Processo n.º 177/2020 Data do acórdão: 2020-9-10 (Autos em recurso penal)
Assuntos:
– suspensão da execução da pena de prisão
– prorrogação do prazo da suspensão
– art.o 53.o do Código Penal
S U M Á R I O
O prazo inicial da suspensão da execução da pena de prisão é prorrogável nos termos do art.o 53.o do Código Penal, em função das circunstâncias do caso concreto.
O relator,
Chan Kuong Seng
Processo n.º 177/2020
(Recurso em processo penal)
Recorrente (arguido): A
ACORDAM NO TRIBUNAL DE SEGUNDA INSTÂNCIA DA
REGIÃO ADMINISTRATIVA ESPECIAL DE MACAU
I – RELATÓRIO
Inconformado com o despacho judicial proferido a fls. 387v a 388v do ora subjacente Processo Comum Colectivo actualmente n.o CR5-17-0212-PCC do 5.o Juízo Criminal do Tribunal Judicial de Base (TJB) que lhe revogou, nos aí citados termos do art.o 54.o, n.o 1, alínea b), do Código Penal (CP), a suspensão, por dois anos, da execução da sua pena de um ano e nove meses de prisão, então imposta por prática, em autoria material, de um crime consumado de burla em valor elevado, p. e p. pelo art.o 211.o, n.os 1 e 3, do CP, veio o arguido condenado A, já melhor identificado nos presentes autos correspondentes, recorrer para este Tribunal de Segunda Instância (TSI), para pedir, na sua motivação apresentada a fls. 406 a 411 dos autos, a manutenção da suspensão da execução da pena, com imposição da advertência solene e exigência da garantia do cumprimento da obrigação, ou até eventual prorrogação do prazo da suspensão, alegando, para o efeito, que na dita decisão revogatória da suspensão da pena, não se considerou, inclusivamente, que estava em causa um novo crime praticado em tentativa, de furto de apenas um fruto com valor venal de MOP150,00.

*Dados apresentados*
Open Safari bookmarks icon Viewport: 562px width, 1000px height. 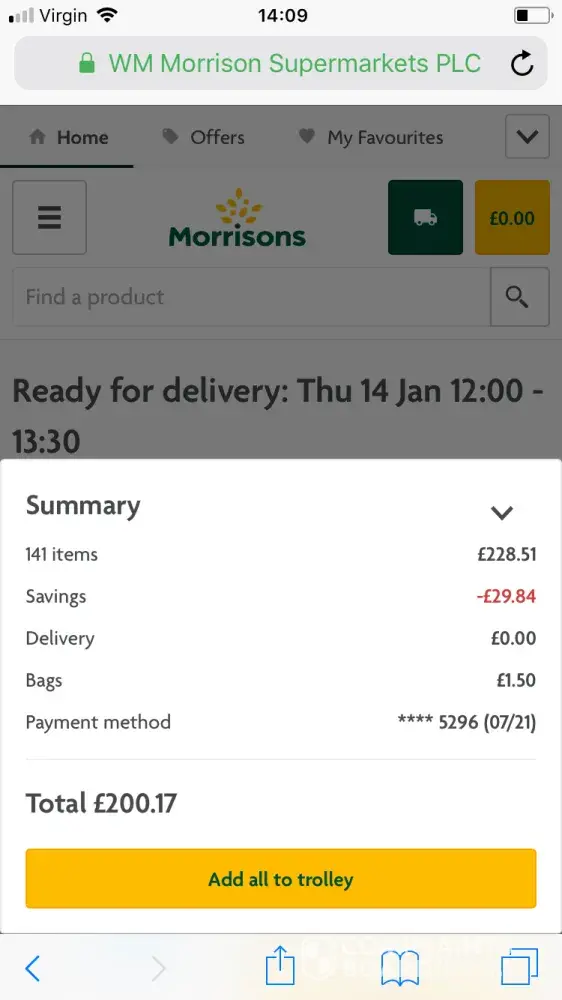coord(399,967)
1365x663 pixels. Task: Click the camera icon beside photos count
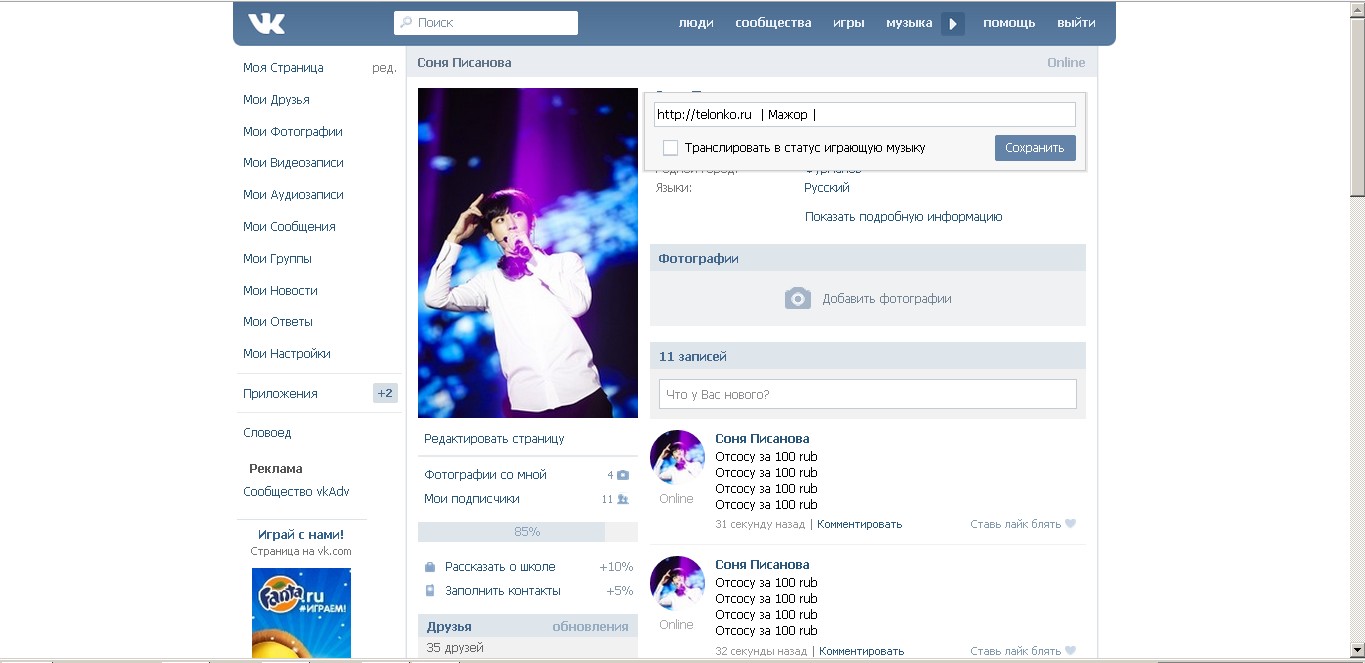(x=623, y=475)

*Tarefas do exercício*
1) Liste todos os assuntos indicados no texto sobre o acórdão n.º 177/2020.
2) Modifique o trecho do texto sobre o acórdão que vai de "Processo n.º 177/2020 Data" até "em processo penal)", inclusive, pondo "Código Penal de Macau" no lugar de "Código Penal".
As linhas não têm relação nenhuma com o texto.

*Respostas em ordem*
1)
– suspensão da execução da pena de prisão
– prorrogação do prazo da suspensão
– art.o 53.o do Código Penal

2)
Processo n.º 177/2020 Data do acórdão: 2020-9-10 (Autos em recurso penal)
Assuntos:
– suspensão da execução da pena de prisão
– prorrogação do prazo da suspensão
– art.o 53.o do Código Penal de Macau
S U M Á R I O
O prazo inicial da suspensão da execução da pena de prisão é prorrogável nos termos do art.o 53.o do Código Penal de Macau, em função das circunstâncias do caso concreto.
O relator,
Chan Kuong Seng
Processo n.º 177/2020
(Recurso em processo penal)